July 30th, 2010
Man I feel like a crappy mom. I’ve taken to yelling lately (and not so lately) and it’s become my parenting technique. I’m so challenged by Toots especially and just don’t know what to do with her. So I yell. I have no parenting tools I guess. She talks circles around me and argues with everything I say and I don’t have good answers and I get frustrated and shout.
And every time I do, I think of Robin McGraw (Phil’s wife) who when asked if she ever yelled at her two sons looked properly aghast and disgusted and could barely stammer out an affronted “NO. Never.” Which just made me feel even crappier and like the mayor of Yellville located in the dark land of Yellekestein.
Then there’s the fact that I am probably destroying Toots’ self esteem. You know, because I make her feel like everything she does is wrong because I yell all the time. Also today I threw a brush. Not AT her, not even near her, but out of pure despair and freaking frustration. I’d asked her to get the brush located by our front door and brush her hair before bible camp (don’t even get me started on how God thinks I suck) and she said, “I’m scared” And I said, “I’m 10 feet away from the front door. You can see me from the front door. What are you scared of?”
“Just scared,” she said.
Meanwhile, visions of being late and having to make breakfast and getting money for the children in Uganda and putting on deodorant before we could leave the house circled my head and I screamed, “GET THE BRUSH! THERE IS NOTHING TO BE SCARED OF! I’M RIGHT HERE!”
And she said, “I’m scared.”
Well I hear this a lot. She says it when I ask her to go to the bathroom by herself or get dressed or put something away. I understandish it somewhat. If I ask her to go upstairs for an item and I am downstairs, I get it. But when the item to be retrieved is 10 feet away from me and my hands are full and I just need her to get the dang brush already…
So I did what any self-respecting maniac mom who presides over the evil land of Yellekestein would do. I marched to the console table by the front door, grabbed the brush and threw it at the ground. Where it promptly broke making me look even more like a maniac. And then I collected myself kind of and said, “Please put on your shoes. It’s time to go.”

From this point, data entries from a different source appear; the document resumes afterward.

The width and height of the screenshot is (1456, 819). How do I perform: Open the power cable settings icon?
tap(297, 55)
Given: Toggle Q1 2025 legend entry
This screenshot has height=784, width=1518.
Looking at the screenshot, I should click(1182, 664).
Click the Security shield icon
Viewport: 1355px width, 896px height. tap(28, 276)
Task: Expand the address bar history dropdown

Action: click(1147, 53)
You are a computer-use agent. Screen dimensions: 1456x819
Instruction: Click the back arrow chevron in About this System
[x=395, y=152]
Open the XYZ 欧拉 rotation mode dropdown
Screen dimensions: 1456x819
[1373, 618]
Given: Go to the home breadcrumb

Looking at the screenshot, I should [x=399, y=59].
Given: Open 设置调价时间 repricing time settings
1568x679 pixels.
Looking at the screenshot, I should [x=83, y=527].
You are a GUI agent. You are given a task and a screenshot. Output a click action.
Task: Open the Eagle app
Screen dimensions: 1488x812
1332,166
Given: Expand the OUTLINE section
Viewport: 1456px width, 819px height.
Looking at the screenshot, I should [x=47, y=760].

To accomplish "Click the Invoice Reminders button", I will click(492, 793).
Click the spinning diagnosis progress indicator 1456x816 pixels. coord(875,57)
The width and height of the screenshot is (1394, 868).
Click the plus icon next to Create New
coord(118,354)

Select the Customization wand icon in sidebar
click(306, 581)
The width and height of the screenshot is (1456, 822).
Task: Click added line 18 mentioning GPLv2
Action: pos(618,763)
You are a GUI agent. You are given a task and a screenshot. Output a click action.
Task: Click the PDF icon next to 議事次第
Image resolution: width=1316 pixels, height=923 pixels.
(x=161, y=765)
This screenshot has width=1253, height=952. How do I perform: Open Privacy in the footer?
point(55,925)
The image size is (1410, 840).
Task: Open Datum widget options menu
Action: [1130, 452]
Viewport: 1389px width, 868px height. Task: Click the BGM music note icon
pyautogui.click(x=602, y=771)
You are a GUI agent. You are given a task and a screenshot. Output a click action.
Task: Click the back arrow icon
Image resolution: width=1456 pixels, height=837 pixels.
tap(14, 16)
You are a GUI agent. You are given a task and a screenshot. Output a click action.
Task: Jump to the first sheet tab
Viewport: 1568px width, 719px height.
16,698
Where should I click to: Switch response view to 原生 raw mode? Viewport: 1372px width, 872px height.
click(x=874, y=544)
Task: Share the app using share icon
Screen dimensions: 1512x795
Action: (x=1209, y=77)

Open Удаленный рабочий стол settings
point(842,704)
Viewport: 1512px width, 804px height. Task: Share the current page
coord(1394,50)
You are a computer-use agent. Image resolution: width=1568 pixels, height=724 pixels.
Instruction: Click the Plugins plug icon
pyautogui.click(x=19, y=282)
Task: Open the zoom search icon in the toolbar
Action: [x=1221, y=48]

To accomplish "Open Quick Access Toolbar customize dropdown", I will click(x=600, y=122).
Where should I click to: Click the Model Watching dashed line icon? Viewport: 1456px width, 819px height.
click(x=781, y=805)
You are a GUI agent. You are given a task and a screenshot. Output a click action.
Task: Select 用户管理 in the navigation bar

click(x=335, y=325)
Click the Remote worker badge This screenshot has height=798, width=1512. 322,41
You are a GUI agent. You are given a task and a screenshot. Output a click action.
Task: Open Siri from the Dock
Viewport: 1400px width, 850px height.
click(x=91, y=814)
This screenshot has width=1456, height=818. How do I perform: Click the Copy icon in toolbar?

Whereupon she ignored me and so did Booger and I threatened to take them to bible camp without shoes on. Because? I’m a soulless harpie.
Now they’re at camp — with shoes on and hair brushed — and I feel like a loser.
Am I ruining them with my maniacal momming?
Worse, Toots just dedicated her most recent book — Mummy Legends (It starts: “There is a legend. A mummy was born.”) — to me, and I totally don’t deserve it. I deserve the dedication for the book she’ll promote on TV one day…the one where she writes about her shattered self esteem and hair brush phobia.
In all seriousity, I feel like the lowest of the low. Please share with me your techniques for disciplining your child without resorting to being a maniac.